EXERCISE REQUIREMENTS:
a) Reproduce the part of the signal-detection passage starting with "Model N Pure" and going on through "than it was.".
b) Translate this sentence from the signal-detection passage into French: "Their simulation appeared to show that the DPSD model would be able to account for the relationship between old item variance and RK judgments better than the UVSD model could, even when the data had been generated entirely by the UVSD model."

SELECTED EXCERPT:

Correlations Between the Observed z-Receiver Operating Characteristic (zROC) Slope and the z-Slopes That Are Predicted by the Dual Process Signal-Detection (DPSD) and Unequal-Variance Signal-Detection (UVSD) Models

Model N Pure list
Mixed list
Pearson’s r p Pearson’s r p
DPSD 5-points 31 .50 .004 .56 .001
DPSD 2-points 31 .39 .032 .51 .004
UVSD 2-points 30 .09 .645 .17 .363

Note. The DPSD 5-point and the UVSD 2-point results were reported in Koen and Yonelinas (2010), and the DPSD 2-point is new. One participant was excluded from the analysis because he or she did not provide any “know” judgments. Another participant was excluded from the UVSD correlation because his or her estimated z-slope was greater than five standard deviations from the mean and caused the UVSD correlation to look worse than it was.

Jang and colleagues (2012) also described a simulation that led them to suggest that, despite the fact that the DPSD model accurately predicted the observed old item variance effect and the UVSD model did not, “this result does not weigh in favor of the DPSD model” (p. 521), because the prediction was “preordained to favor the DPSD model” (p. 520). Their simulation appeared to show that the DPSD model would be able to account for the relationship between old item variance and RK judgments better than the UVSD model could, even when the data had been generated entirely by the UVSD model.

How could a simulation lead them to such an apparently nonsensical conclusion? An examination of what they did in their simulation reveals that they mistakenly embedded the observed correlation between the RK and confidence judgments that was predicted by the DPSD model into their simulated data. That is, to create simulated data, the authors started by taking the observed RK and confidence responses from each participant, and from this they then derived two pairs of memory parameters from the UVSD model for each participant (i.e., d′ and Vo values were estimated by fitting the confidence data with the UVSD model and a different set of d′ and Vo values were obtained by fitting the RK data with a saturated UVSD model). They then created simulated data based on those sets of UVSD parameters by adding sampling noise to each simulated participant and then examined the correlations between the simulated ROC data and the simulated RK data using the same method that had been used to examine the observed data.

RECORDED DATA:
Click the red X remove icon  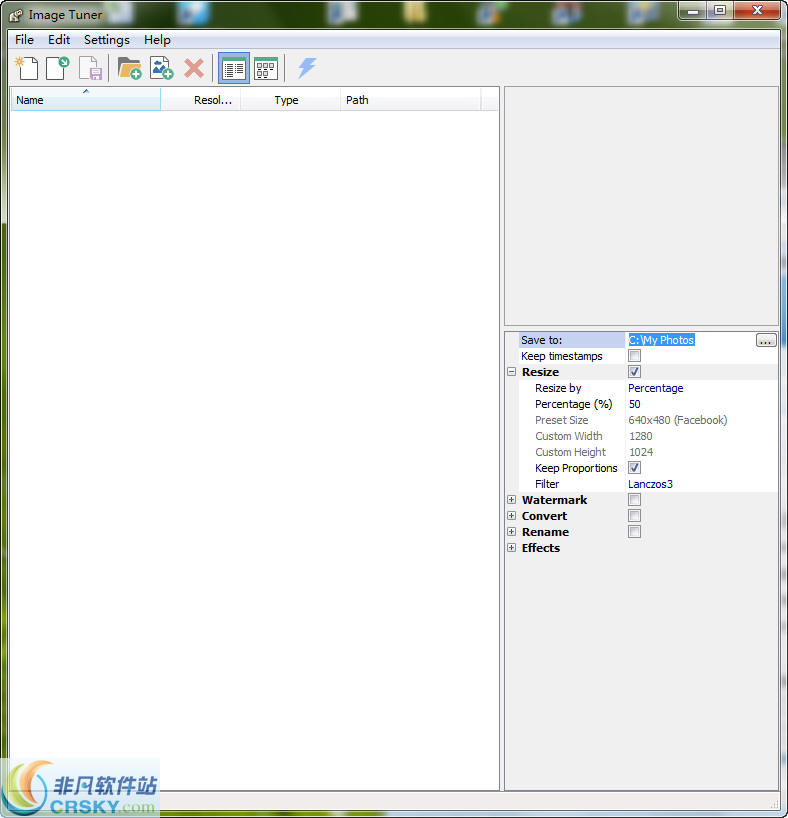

RESULTS OF THE TASKS:
a)
Model N Pure list
Mixed list
Pearson’s r p Pearson’s r p
DPSD 5-points 31 .50 .004 .56 .001
DPSD 2-points 31 .39 .032 .51 .004
UVSD 2-points 30 .09 .645 .17 .363

Note. The DPSD 5-point and the UVSD 2-point results were reported in Koen and Yonelinas (2010), and the DPSD 2-point is new. One participant was excluded from the analysis because he or she did not provide any “know” judgments. Another participant was excluded from the UVSD correlation because his or her estimated z-slope was greater than five standard deviations from the mean and caused the UVSD correlation to look worse than it was.

b) Leur simulation semblait montrer que le modèle DPSD serait capable de rendre compte de la relation entre la variance des anciens items et les jugements RK mieux que ne le pourrait le modèle UVSD, même lorsque les données avaient été générées entièrement par le modèle UVSD.